PROVIDED ENTRIES: Begin
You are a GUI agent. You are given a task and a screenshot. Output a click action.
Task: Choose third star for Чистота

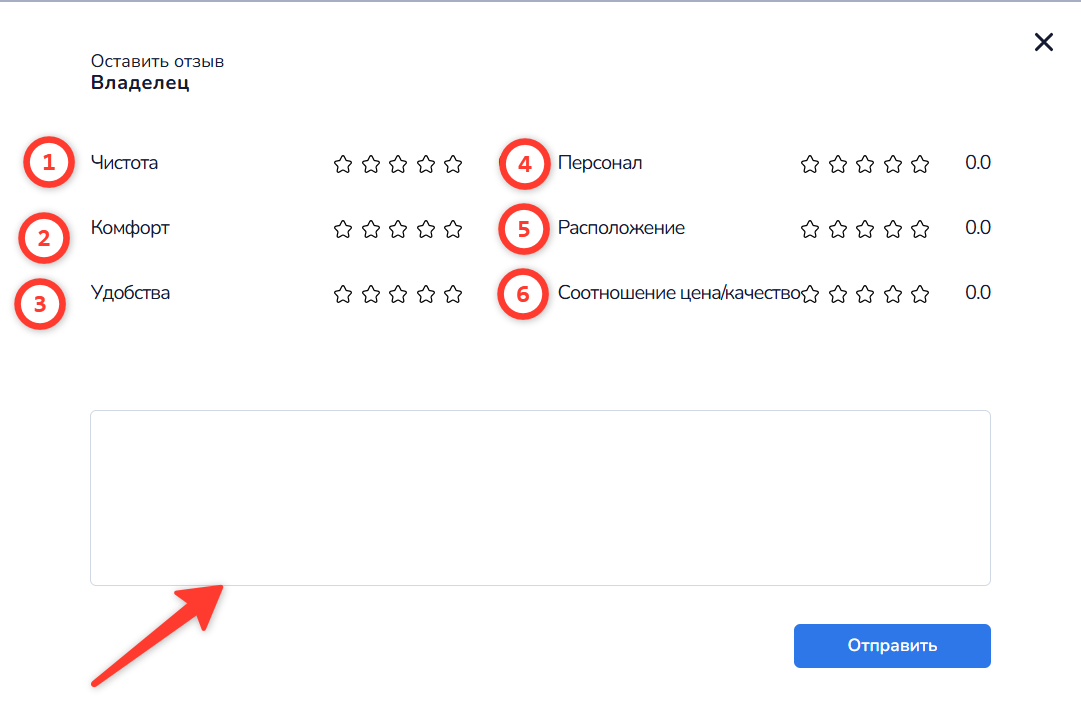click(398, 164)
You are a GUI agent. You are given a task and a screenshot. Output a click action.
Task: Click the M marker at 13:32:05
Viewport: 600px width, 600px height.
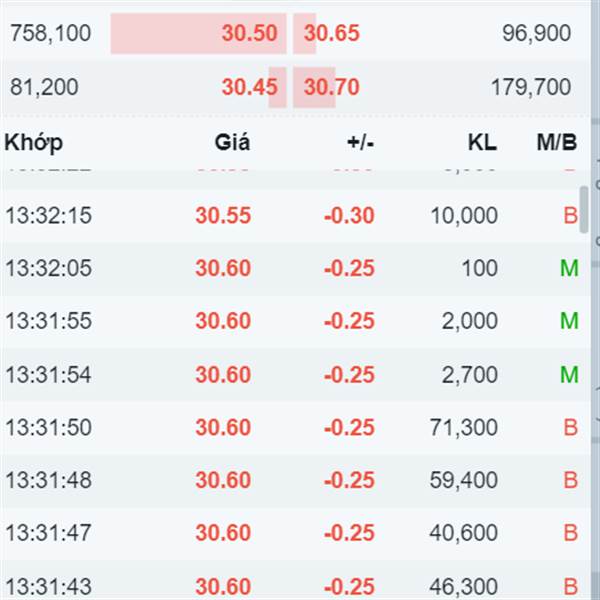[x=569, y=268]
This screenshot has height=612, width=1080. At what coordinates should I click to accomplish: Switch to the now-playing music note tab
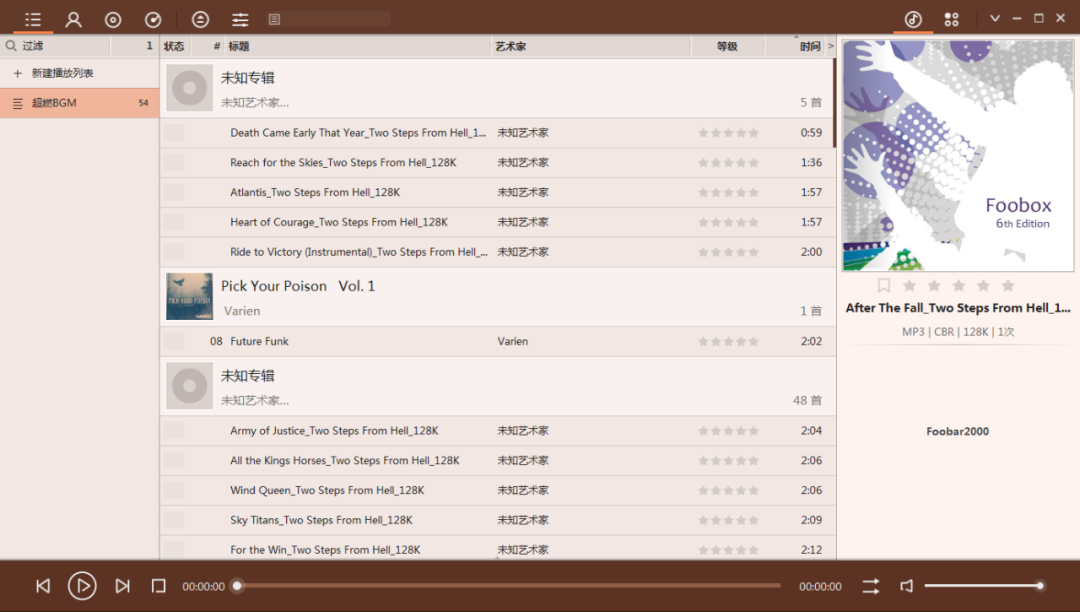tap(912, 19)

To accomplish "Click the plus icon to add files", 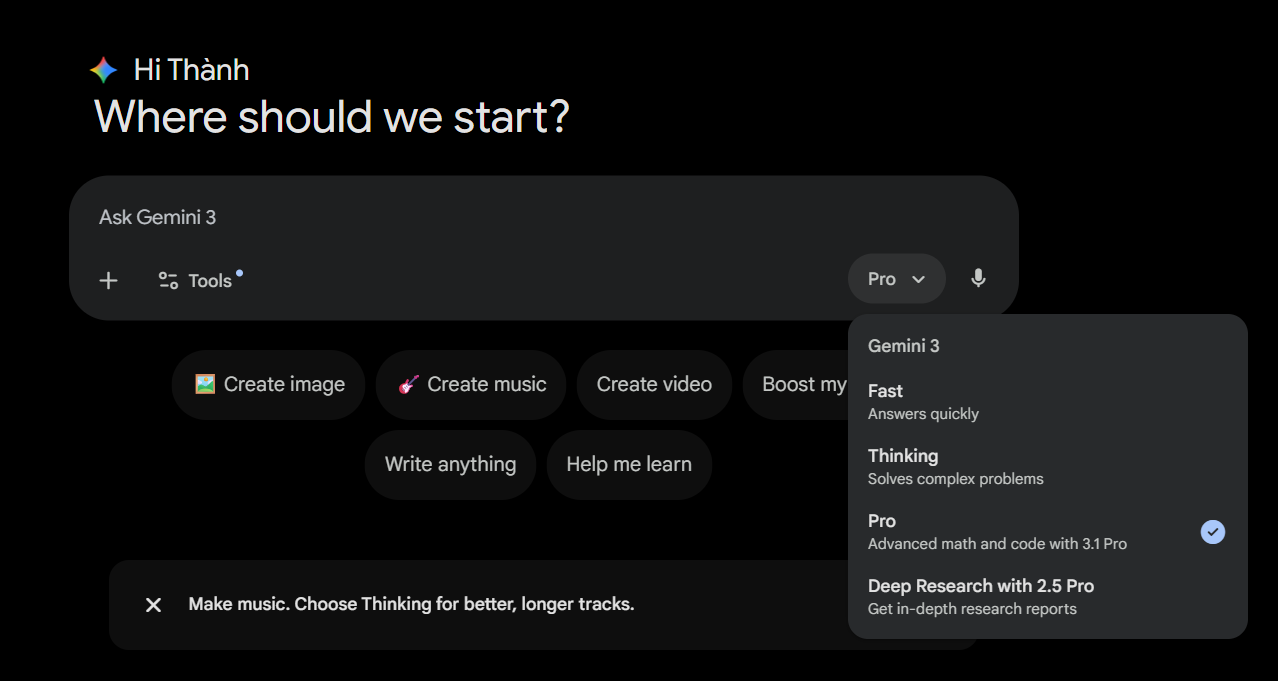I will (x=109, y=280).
PROVIDED ENTRIES: End
PROVIDED ENTRIES: Begin
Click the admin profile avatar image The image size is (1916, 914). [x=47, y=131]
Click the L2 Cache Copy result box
PROVIDED ENTRIES: End
**REQUIRED ACTION**
Using the data above, reproduce exactly the lines from the line that contains "Click the admin" through the line that contains "Click the L2 Cache Copy result box", including both.

**TASK ANSWER**
Click the admin profile avatar image The image size is (1916, 914). [x=47, y=131]
Click the L2 Cache Copy result box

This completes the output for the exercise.